(Pixel coordinate grounding data)
━━━━━━━━

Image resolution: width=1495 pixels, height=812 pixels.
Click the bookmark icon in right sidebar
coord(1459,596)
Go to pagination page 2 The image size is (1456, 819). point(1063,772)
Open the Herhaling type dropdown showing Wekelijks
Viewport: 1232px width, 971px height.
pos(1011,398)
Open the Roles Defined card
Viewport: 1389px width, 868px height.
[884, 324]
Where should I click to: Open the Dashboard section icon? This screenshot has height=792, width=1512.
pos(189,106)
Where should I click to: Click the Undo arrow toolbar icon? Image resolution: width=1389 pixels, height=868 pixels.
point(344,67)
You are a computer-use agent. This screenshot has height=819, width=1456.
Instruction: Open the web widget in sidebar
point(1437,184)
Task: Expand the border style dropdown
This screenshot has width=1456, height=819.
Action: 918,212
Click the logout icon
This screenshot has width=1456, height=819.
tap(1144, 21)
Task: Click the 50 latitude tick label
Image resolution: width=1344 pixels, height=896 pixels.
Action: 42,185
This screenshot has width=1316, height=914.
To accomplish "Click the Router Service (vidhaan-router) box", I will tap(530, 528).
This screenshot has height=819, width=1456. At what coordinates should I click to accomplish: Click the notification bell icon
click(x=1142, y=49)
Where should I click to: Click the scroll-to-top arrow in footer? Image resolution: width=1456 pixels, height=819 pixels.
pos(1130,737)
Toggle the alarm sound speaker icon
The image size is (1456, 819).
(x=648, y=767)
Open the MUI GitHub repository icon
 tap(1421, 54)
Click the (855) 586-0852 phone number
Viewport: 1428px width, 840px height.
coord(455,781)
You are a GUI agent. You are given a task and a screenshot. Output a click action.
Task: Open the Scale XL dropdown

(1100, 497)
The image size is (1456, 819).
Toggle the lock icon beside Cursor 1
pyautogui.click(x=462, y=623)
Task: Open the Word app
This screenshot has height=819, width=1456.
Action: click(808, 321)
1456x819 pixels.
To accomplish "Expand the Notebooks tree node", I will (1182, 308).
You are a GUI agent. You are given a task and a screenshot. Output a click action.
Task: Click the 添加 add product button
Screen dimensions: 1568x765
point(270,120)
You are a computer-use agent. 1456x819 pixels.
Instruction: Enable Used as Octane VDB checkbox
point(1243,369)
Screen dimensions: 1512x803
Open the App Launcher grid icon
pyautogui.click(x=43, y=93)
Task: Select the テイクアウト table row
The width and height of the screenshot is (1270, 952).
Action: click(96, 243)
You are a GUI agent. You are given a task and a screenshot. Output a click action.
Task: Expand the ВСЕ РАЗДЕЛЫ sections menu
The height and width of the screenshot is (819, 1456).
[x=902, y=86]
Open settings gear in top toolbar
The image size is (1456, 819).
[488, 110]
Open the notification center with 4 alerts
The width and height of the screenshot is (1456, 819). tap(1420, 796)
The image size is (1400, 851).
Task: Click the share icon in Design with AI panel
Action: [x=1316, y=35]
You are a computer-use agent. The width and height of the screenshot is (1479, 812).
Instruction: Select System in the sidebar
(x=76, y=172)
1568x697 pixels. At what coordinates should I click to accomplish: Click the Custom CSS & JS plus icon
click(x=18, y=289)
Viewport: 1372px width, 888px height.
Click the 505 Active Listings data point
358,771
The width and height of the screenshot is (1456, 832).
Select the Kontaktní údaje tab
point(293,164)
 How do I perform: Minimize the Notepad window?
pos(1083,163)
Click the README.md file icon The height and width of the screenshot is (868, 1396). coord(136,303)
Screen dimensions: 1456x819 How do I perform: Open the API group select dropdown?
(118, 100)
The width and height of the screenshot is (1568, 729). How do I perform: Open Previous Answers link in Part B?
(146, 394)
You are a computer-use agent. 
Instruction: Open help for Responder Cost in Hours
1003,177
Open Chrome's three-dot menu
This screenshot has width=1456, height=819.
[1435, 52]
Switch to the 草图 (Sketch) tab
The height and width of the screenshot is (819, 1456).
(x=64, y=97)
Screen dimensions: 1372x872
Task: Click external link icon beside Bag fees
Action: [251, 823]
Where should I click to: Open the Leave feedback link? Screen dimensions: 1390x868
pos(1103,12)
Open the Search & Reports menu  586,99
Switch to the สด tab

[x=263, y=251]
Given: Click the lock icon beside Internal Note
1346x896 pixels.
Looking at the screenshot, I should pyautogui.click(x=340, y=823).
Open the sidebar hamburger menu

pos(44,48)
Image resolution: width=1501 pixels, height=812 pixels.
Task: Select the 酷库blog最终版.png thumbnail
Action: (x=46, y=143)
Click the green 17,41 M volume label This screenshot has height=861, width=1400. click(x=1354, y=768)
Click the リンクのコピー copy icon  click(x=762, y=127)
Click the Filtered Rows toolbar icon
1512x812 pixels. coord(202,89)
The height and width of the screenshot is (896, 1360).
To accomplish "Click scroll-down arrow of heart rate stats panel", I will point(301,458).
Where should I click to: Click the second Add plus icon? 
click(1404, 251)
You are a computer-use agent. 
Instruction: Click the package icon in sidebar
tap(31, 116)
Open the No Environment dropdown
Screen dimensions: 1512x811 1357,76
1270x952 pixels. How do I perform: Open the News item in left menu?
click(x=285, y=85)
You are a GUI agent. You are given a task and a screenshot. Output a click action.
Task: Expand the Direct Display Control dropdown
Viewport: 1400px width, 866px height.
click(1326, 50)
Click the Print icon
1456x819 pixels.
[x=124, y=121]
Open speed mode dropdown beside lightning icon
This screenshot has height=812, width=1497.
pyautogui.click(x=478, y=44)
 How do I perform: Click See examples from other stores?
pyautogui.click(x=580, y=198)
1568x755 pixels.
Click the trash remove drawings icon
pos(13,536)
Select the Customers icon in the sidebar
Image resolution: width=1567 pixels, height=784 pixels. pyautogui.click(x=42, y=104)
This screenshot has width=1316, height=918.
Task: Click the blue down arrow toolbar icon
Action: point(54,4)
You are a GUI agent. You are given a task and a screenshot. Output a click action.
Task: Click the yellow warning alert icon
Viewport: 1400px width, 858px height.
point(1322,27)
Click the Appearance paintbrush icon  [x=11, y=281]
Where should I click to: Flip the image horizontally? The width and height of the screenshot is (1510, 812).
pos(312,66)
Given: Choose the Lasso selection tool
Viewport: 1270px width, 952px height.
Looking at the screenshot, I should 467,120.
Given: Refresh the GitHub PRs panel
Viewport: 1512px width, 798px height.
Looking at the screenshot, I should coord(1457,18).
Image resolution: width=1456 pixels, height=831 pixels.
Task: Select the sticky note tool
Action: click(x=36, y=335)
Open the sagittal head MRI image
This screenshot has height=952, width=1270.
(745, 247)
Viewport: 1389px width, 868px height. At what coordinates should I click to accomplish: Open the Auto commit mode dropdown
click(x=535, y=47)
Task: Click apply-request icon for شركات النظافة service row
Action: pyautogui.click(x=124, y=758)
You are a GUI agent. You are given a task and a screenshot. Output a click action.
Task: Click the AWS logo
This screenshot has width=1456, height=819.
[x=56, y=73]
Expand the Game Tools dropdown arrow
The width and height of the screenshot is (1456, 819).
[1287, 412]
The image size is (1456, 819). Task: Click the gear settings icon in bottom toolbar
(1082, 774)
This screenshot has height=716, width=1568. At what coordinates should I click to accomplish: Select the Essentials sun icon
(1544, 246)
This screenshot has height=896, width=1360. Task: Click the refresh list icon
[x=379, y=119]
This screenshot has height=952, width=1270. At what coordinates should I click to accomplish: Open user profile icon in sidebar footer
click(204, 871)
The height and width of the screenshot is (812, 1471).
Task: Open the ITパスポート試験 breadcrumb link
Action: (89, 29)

━━━━━━━━

§ Prompt
From the entries above, copy each line holding "label".

§ Exercise result
Task: Click the 50 latitude tick label
Click the green 17,41 M volume label This screenshot has height=861, width=1400. click(x=1354, y=768)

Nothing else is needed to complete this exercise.